Defense against Model Extraction Attack by Bayesian Active Watermarking

Model extraction is to obtain a cloned model that replicates the functionality of a black-box victim model solely through query-based access. Present defense strategies exhibit shortcomings, manifesting as: (1) computational or memory inefficiencies during deployment; or (2) dependence on expensive defensive training methods that mandate the re-training of the victim model; or (3) watermarking-based methods only passively detect model theft without actively preventing model extraction. To address these limitations, we introduce an innovative Bayesian active watermarking technique to fine-tune the victim model and learn the watermark posterior distribution conditioned on input data. The fine-tuning process aims to maximize the log-likelihood on watermarked in-distribution training data for preserving model utility while simultaneously maximizing the change of model’s outputs on watermarked out-of-distribution data, thereby achieving effective defense.
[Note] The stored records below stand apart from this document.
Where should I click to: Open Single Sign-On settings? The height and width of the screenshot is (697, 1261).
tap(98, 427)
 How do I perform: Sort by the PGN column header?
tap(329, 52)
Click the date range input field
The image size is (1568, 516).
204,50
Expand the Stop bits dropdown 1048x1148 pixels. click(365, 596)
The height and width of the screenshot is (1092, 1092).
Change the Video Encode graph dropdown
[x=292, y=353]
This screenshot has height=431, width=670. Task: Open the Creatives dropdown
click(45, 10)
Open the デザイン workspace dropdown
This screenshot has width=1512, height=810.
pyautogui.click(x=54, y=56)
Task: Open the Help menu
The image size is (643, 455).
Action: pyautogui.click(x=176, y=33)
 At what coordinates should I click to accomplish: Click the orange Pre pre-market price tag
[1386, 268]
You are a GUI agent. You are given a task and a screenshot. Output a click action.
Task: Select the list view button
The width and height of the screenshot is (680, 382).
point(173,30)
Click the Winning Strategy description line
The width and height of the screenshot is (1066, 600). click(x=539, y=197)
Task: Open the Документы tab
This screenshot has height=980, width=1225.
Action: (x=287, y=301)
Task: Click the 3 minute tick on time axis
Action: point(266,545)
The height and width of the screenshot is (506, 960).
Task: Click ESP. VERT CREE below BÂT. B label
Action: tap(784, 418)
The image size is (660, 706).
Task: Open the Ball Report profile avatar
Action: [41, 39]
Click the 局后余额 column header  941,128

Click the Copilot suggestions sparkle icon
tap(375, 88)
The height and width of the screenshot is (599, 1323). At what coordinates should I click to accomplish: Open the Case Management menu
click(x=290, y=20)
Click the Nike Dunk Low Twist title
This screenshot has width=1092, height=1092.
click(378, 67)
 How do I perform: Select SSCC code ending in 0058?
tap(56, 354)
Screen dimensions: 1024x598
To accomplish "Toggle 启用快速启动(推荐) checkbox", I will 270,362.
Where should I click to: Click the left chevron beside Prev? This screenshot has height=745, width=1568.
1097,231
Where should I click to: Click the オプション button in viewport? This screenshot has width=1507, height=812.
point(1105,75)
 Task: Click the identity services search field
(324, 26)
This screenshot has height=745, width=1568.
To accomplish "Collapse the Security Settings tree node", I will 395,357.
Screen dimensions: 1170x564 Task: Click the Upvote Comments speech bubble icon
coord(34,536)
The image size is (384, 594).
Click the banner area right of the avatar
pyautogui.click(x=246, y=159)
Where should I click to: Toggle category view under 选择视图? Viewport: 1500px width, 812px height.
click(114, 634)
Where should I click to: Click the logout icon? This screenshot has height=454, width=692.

During deployment, a watermark is randomly sampled from the estimated watermark posterior. This watermark is then added to the input query, and the victim model returns the prediction based on the watermarked input query to users. This proactive defense approach requires only slight fine-tuning of the victim model without the need of full re-training and demonstrates high efficiency in terms of memory and computation during deployment. Rigorous theoretical analysis and comprehensive experimental results demonstrate the efficacy of our proposed method.